Suppose each image that our third grader wants to see has 800 rows and columns, and is digitized to 16 bits. A 256x256 pixel subset of our test image is shown in Figure 1. This is a digitized photograph of a cluster of galaxies, displayed as a photographic negative (the bright objects are dark). Uncompressed, the full image amounts to 640,000 pixels, or about 10 million bits. Over the dialup, this would take about an hour (71 minutes) to receive. If the image is sent sequentially, by rows, from top to bottom, then the full hour must pass before full spatial coverage is achieved. Even with compression, many images only yield a factor of 2 without losing information, so the transmission time falls only to 30 minutes. Lossy compression can yield another factor of 10 for astronomical images, dropping the time to 3 minutes, but two things have happened: information has been discarded by the server and is no longer available to the student, and several minutes must still pass before our young browser has anything to look at.
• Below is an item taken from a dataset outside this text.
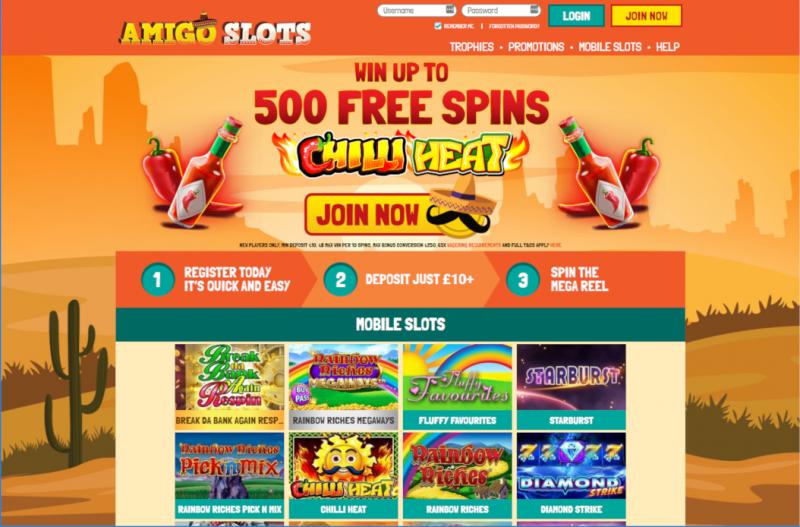
Task: Click the yellow Join Now header button
Action: click(x=646, y=16)
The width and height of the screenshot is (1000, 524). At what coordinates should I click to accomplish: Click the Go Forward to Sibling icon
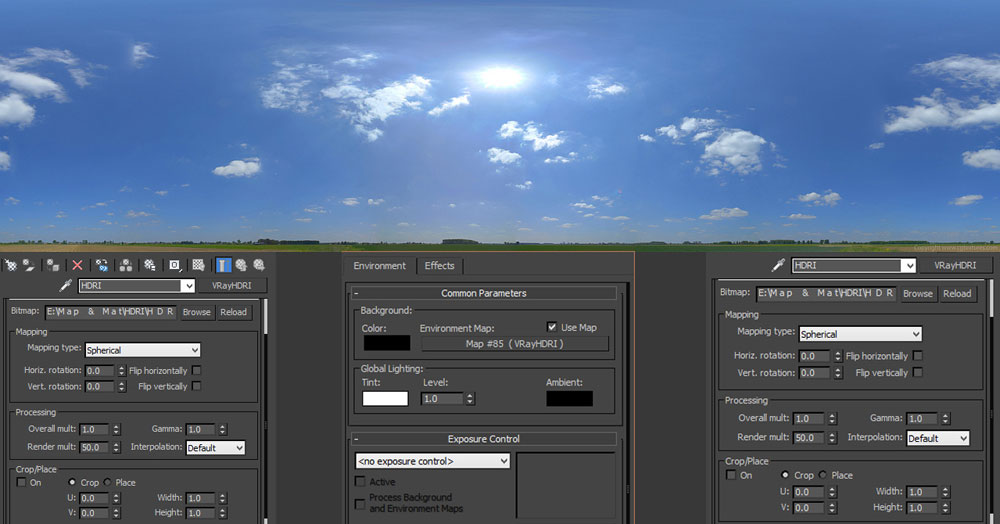pyautogui.click(x=258, y=265)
With our prototype system, we investigated two better methods of sending the data, comparing each of them to the worst-case 71-minute sequential transmission (which we will call raster mode) described above. The first method involves decomposing the raw data by bitplane, rather than by rows or columns, and compressing the bitplanes using quadtree coding (Huang and Bijaoui 1991) followed by a simple Huffman or run-length coding. That is, we extract and send the most significant bitplane first, then the next, and so on. This method meets some of the requirements we laid out for progressive transmission. First, the higher bitplanes are sparse, and they compress well, so that only a small amount of data must be sent. Second, full spatial coverage is provided by each bitplane. The image is sent in order of intensity, not in a spatial or geometrical order. The drawback is that the received image is badly quantized in intensity until many bitplanes have been received, and the transmission by intensity prevents the visualization of lower-brightness extended features (galaxies in our case) that may occupy the mid- to lower-level bitplanes. Figure 2 illustrates the performance of the raw bitplane transmission, each panel showing a 256x256 subset of our test image after the receipt of another image bitplane. This is a big improvement over the raster mode, but shows intensity quantization and an absence of faint, diffuse features in the early stages of the transmission. Our user's 71-minute wait would decrease to about 9 minutes for the image quality shown at the lower right.
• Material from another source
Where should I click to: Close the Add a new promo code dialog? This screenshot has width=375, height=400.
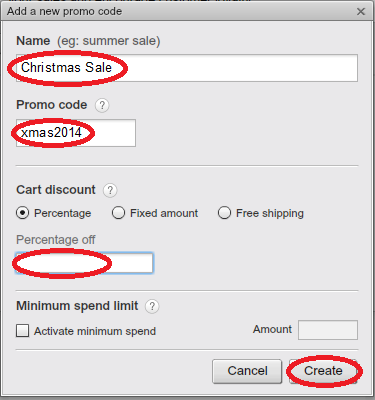(361, 12)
The second method involves performing a 2-D wavelet transformation (e.g. Numerical Recipes 2nd Edition, Chapter 13) called the H-transform (see White 1992 for a general discussion; also Fritze et al. 1977, Richter 1978, and Capaccioli et al. 1988) on the server end and decomposing that by bitplanes. The H-transform performs a multi-resolution analysis of an image, organizing the information such that the ``useful'' information can be sent first, while the noise, which makes up the bulk of the transmission, arrives last. The receiving program can invert a partial set of H-coefficients, creating an image for the user that improves with time as more information arrives. The highest bitplanes of the H-transform encode information at many spatial and intensity scales, so image-wide information with a non-trivial dynamic range is received in the very first bitplanes. Figure 3 shows the same 256x256 subset seen in Figure 2, but here each panel shows the image after the receipt of another H-transform bitplane. Note how much earlier in the transmission the user sees faint, diffuse details compared to Figure 2. In this case, the image at the upper left may very well be good enough for an archive browser, in which case the wait time drops to 43 seconds. With a 2x2 rebinning (see below), the wait time drops again to about 10 seconds.

The H-transform is particularly well-suited to this style of incremental reconstruction for several reasons. First, the transformation and its inverse can be performed in place in the computer's random access memory using only integer arithmetic, which is much faster than floating point transformations. Approximately $5 M^{2}$ integer additions are required for an image of $M$ rows and columns. Transforming or inverting a $512^{2}$ image takes about 4 seconds on a Sun SPARCstation 1. (This time will of course vary among platforms, but it is small compared with traditional image transmission times and will certainly get smaller as low-end platforms improve in speed.) Second, the spatially localized nature of the basis functions of the H-transform prevents the appearance of objectionable artifacts such as ringing around point sources and edges. Third, a natural feature of wavelet-based transformations is that a 2x2 rebinned version of the image (representing 1/4 of the data volume) is available without additional computational cost, and can be sent first. Sending the 2x2 rebinned subset of the image first is attractive because it lowers the computational cost of inversion until the end of the transmission, and the 2x2 rebinned version will in many cases still be perfectly acceptable considering the number of pixels on many users' display monitors. Sending the highest resolution information at the end is in keeping with the other powerful aspect of this scheme, that of letting the user control the degree of lossiness in real time. Any user can get all the data at the full resolution simply by waiting longer, but others with simpler needs are not forced to spend the time receiving information that is useless to them.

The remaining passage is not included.